Diversicare Healthcare Services (OTC: DVCR) on Wednesday announced that it has formally closed the book on a Department of Justice investigation that has stretched for nearly eight years.
The Brentwood, Tenn.-based skilled nursing provider will pay out the $9.5 million throughout the next five years to resolve a False Claims Act case regarding its therapy practices, and may be mandated to make more payments if the company sells any of its health care properties during that time.
The DOJ initially filed the false-claims case in July 2012, alleging issues with the company’s rehabilitation services, as well as the filing of paperwork with Medicare and TennCare, Tennessee’s Medicaid program.
“The final settlement resolved allegations related to the Company’s practices and policies for rehabilitation and other services, for preadmission forms required by TennCare, and for Pre-Admission Screening and Resident Reviews required by the Medicare program,” Diversicare wrote in a statement announcing the deal.

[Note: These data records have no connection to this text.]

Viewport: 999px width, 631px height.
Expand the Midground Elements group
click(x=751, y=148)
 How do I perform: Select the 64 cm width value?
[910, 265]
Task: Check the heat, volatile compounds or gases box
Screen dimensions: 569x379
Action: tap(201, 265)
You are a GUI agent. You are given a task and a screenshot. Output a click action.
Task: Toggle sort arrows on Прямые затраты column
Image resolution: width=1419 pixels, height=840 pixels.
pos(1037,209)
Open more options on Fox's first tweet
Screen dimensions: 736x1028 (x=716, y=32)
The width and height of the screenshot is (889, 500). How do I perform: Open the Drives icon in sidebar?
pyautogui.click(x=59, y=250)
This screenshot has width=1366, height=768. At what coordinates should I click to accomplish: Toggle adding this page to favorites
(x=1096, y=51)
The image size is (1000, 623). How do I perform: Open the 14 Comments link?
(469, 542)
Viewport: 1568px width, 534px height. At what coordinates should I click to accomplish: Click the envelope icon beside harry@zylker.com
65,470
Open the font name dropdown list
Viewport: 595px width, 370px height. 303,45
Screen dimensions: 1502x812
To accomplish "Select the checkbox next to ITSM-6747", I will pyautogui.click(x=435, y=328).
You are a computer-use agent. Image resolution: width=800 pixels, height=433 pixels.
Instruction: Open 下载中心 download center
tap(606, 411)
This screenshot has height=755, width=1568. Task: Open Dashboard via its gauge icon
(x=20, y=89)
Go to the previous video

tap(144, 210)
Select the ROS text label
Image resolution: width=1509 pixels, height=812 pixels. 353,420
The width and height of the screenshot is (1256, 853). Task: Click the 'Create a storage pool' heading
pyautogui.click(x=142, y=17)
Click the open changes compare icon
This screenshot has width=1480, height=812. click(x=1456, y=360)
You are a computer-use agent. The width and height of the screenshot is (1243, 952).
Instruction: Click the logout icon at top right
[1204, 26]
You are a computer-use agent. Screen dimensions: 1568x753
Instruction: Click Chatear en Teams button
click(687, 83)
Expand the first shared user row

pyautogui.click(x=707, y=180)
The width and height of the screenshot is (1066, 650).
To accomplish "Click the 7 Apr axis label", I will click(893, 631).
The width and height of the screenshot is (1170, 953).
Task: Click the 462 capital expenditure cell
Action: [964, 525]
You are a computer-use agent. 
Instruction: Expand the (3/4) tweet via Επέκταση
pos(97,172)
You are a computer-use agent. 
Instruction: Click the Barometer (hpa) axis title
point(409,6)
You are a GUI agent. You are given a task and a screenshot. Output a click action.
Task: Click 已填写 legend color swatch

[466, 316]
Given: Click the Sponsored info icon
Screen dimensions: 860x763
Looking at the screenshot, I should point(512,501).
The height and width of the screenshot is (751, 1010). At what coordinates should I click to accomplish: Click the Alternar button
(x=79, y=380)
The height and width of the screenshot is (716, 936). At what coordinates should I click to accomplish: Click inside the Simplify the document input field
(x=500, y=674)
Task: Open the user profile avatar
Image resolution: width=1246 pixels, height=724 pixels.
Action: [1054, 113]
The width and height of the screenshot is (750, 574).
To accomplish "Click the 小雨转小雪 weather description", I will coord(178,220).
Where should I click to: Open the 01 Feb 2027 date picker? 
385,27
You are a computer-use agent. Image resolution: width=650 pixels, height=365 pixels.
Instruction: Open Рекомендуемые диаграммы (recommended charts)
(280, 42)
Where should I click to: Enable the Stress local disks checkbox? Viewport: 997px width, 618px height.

In addition to the payment hit, the Office of the Inspector General — the Department of Health and Human Services’ (HHS) top watchdog arm — has required Diversicare to enter into a Corporate Integrity Agreement for the next five years.
As is common in DOJ settlements related to health care investigations, Diversicare denies the content of the government’s claims, but has agreed to the settlement in order to avert more legal costs — ending the nearly decade-long saga to focus on the company’s future.
Though the ruling was not yet final, CEO Jay McKnight initially reported the settlement on an August 2019 earnings call.
During the call, McKnight pointed to a first-time $500,000 payment, and mentioned the five-year payout plan to resolve allegations of administrative wrongdoing.
Back in 2018, the company disclosed the payment of $6.4 million in legal fees related to the case in a single quarter — which contributed to a $7.4 million loss during the third quarter of that year.